Lloyd's of London insurer AEGIS London has rolled out a new breed of cyber insurance product following a major study of the evolution of cyber risk in the energy sector and its impact on so-called critical infrastructure businesses.
In addition to data protection and privacy issues – the staple of first-generation cyber policies – AEGIS CyberResilience offers businesses protection for operational technology (OT) and critical infrastructure, the first to do so.
The AEGIS study and new product offering are a direct response to the growing number of attempted attacks on the energy and utility sector. In the first half of the 2013 fiscal year, the US Department of Homeland Security’s Industrial Control Systems-Computer Emergency Readiness Team responded to more than 200 incidents, 53% of which were in the energy and utility sector, and many of them sponsored by states such as China.

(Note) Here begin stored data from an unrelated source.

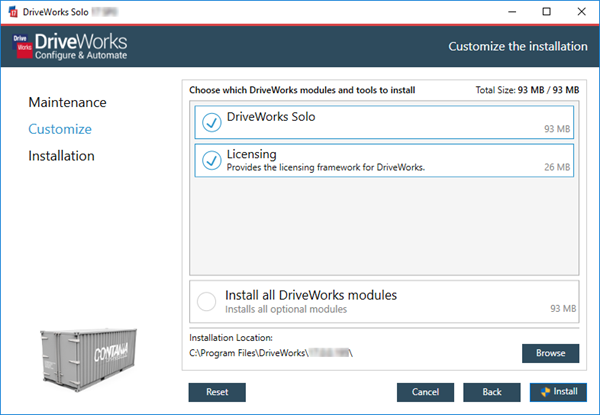This screenshot has width=600, height=415.
Task: Click the Reset button
Action: pyautogui.click(x=217, y=391)
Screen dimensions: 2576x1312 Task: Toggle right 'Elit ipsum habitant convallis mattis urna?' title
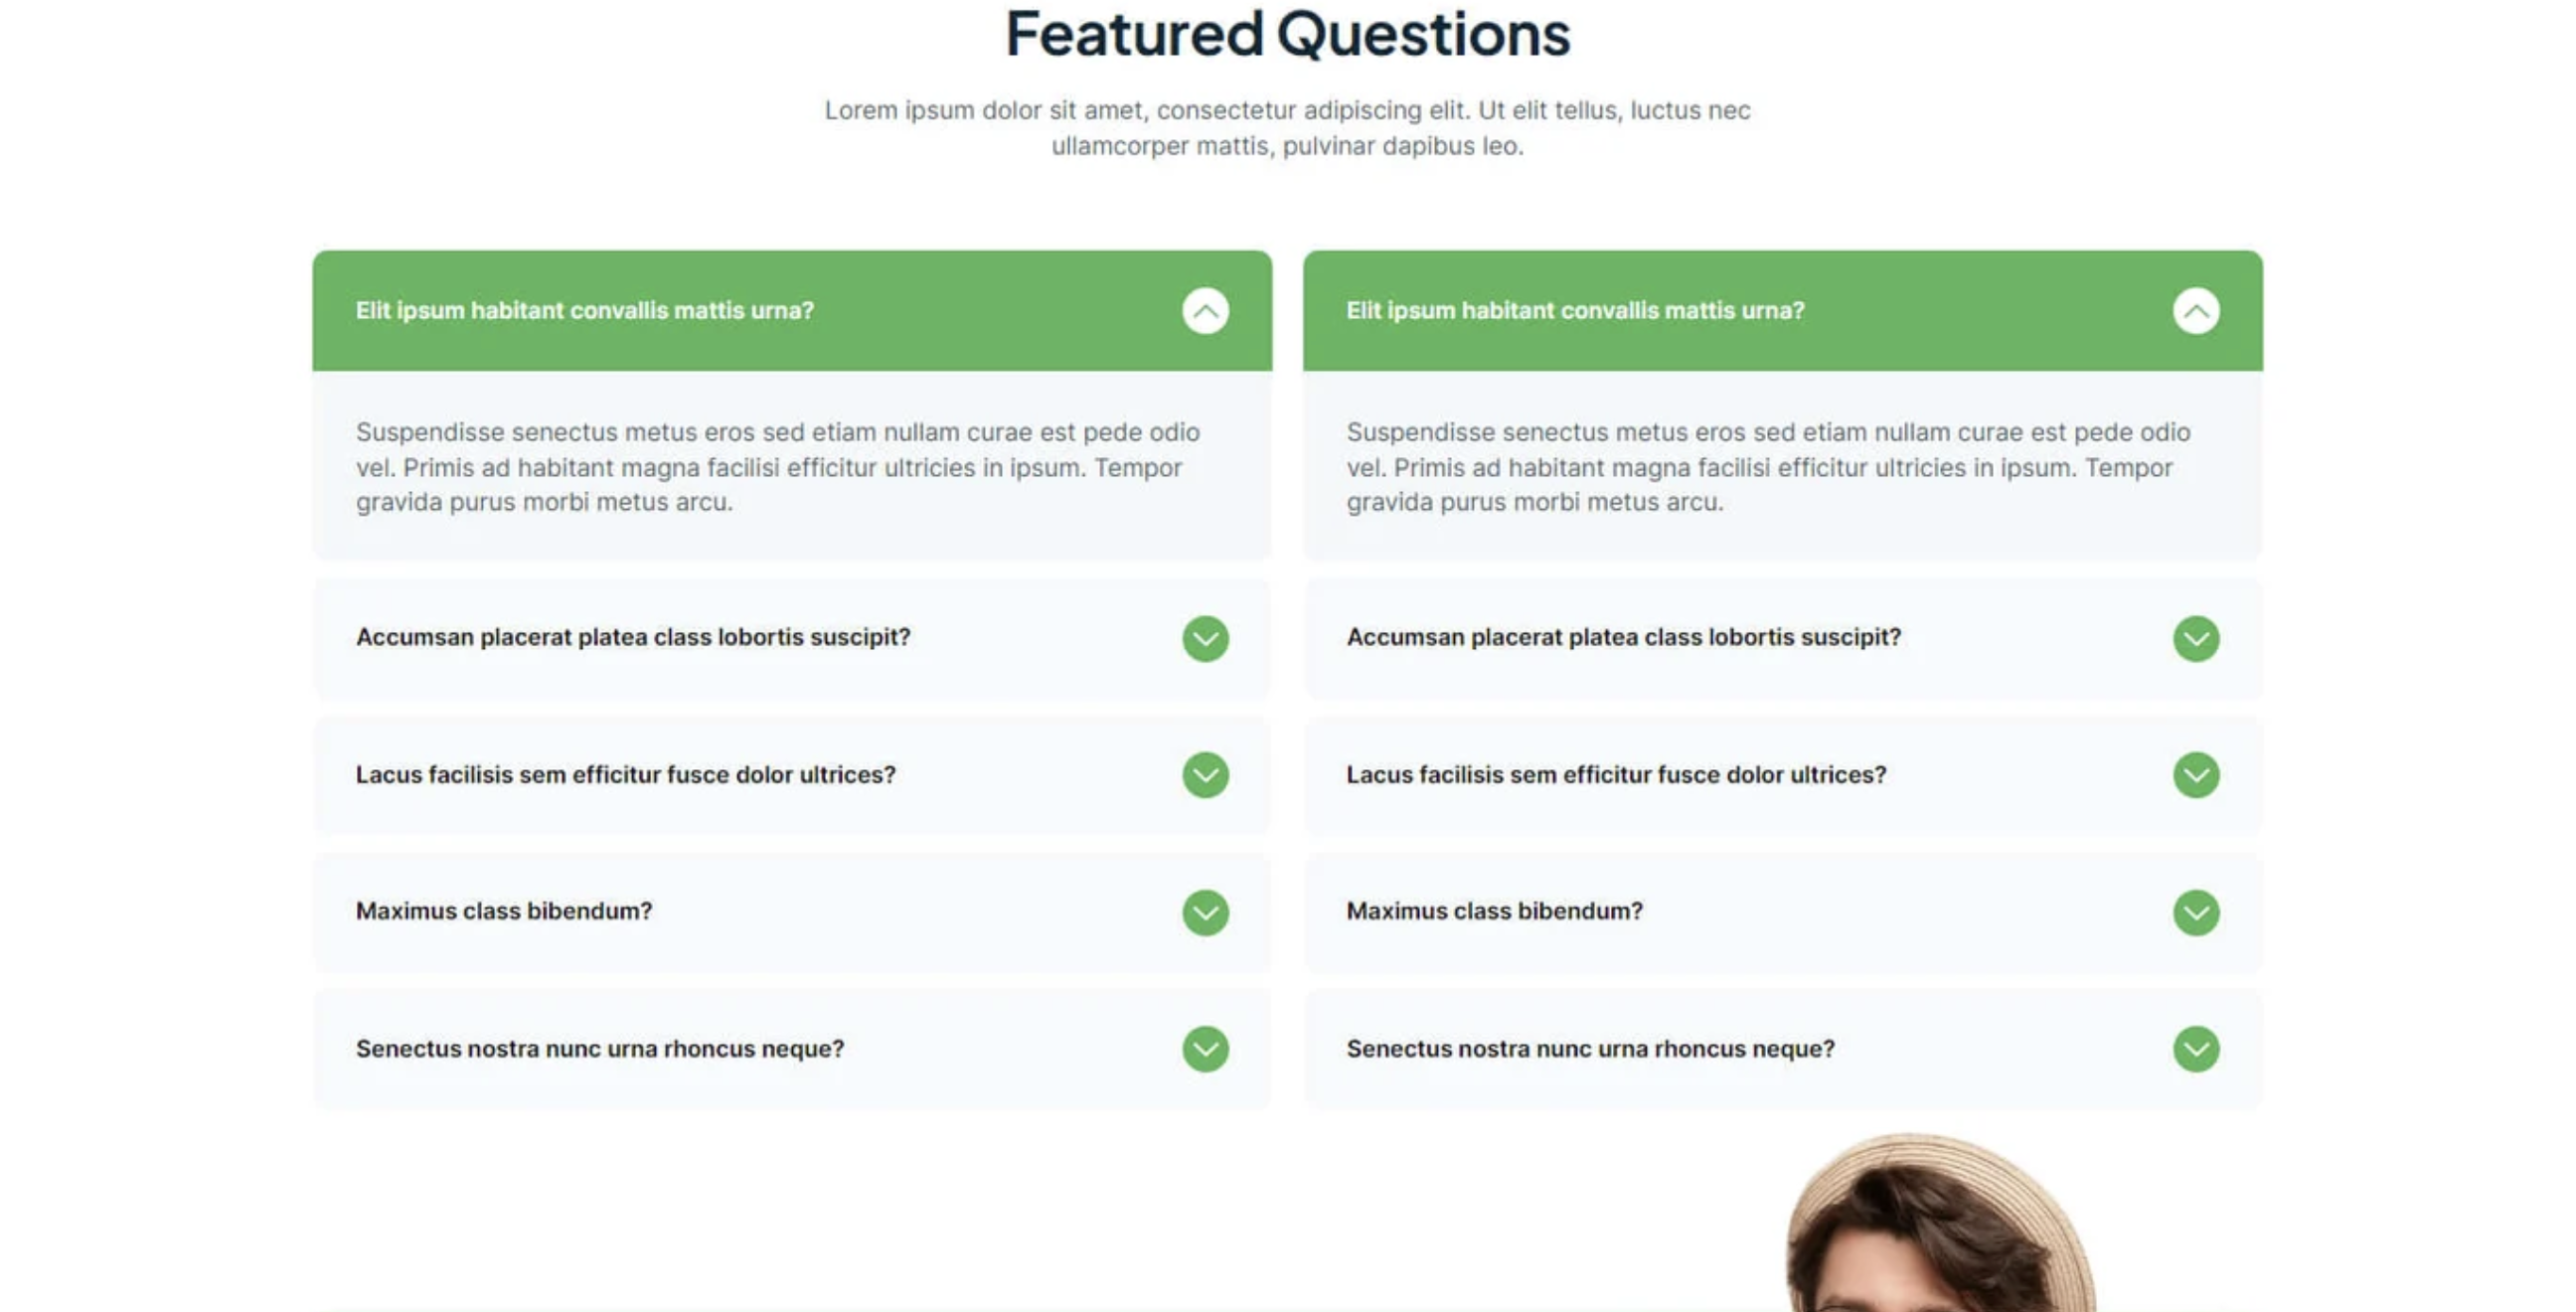[x=1575, y=311]
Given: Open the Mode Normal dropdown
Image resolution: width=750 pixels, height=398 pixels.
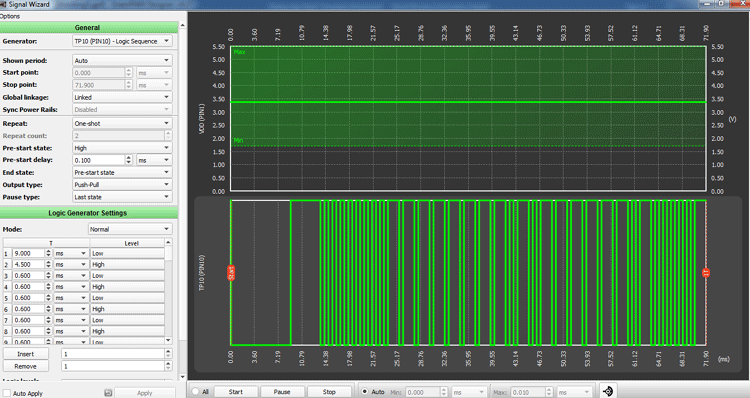Looking at the screenshot, I should [x=130, y=229].
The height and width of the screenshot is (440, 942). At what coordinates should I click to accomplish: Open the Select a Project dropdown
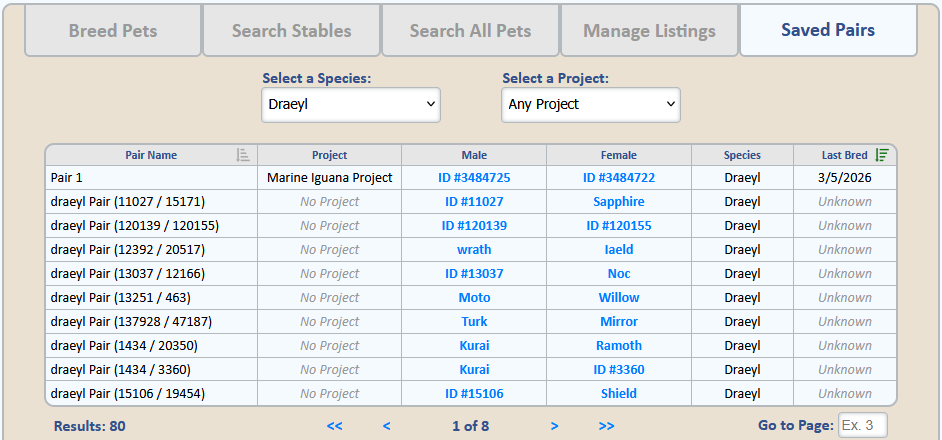point(590,104)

The study focussed on power and utility companies based in the US, UK, Canada and Europe. Conducted on behalf of AEGIS by BAE Systems Applied Intelligence ("BAE"), the leading specialist in the protection of critical operations and assets, the study found that:
– The overwhelming majority of respondents, as well as specialists and vendors who work with energy companies andutilities, believe it is not a matter of "if" – but "when" – there will be a cyber attack of major significance and impact on critical operational infrastructure such as the electric grid.
– Power companies are better prepared to deal with cyber threats to their operational technology than many recent mediareports have indicated. These organisations have a good understanding of the cyber threats they face.
– The biggest challenges energy companies and utilities face are constraints outside their control such as the lack of ‘adequate and mature technology solutions’.
CyberResilience product launch The new AEGIS CyberResilience product is designed to help protect critical operational technology and assets, before and after a cyber attack. The product combines liability, business interruption and terrorism coverage with a service-based offering that consists of cyber underwriting assessment, risk management consultancy, loss control, threat analysis, incident response and vulnerability management.
Alan Maguire, Chairman of AEGIS London, said: "Cyber attacks are no longer focussed solely on IT environments. Cyber terrorists have turned their attention to operational technologies and the critical infrastructure they support, so we have expanded our coverage accordingly. Our new CyberResilience coverage is offered in conjunction with specialized pre- and post-attack services provided by our cybersecurity partners who are global experts in the critical infrastructure industry. Now, for the first time, businesses can obtain secure and reliable cyber insurance cover and service-based offerings for both operational and information technology."
David Croom-Johnson, Active Underwriter at AEGIS London, said: "We believe that vulnerabilities in and threats to operational technology have the potential to lead to business interruption or significant loss of operating capability and availability. These represent some of the most acute organisational risks currently facing critical infrastructure, which is why we developed CyberResilience. However, this is only our first step in evolving a complete suite of products and services around global critical infrastructure cybersecurity."
Rick Welsh, Head of Cyber Insurance with AEGIS London added: "Cyber risks are one of the biggest challenges the insurance industry faces today. Improving the security posture of critical infrastructure industries such as the energy sector is paramount and nobody understands this better than AEGIS. CyberResilience acknowledges the need to understand and underwrite the relationship between industrial control systems and enterprise networks without disregarding the impact of data security and privacy liability."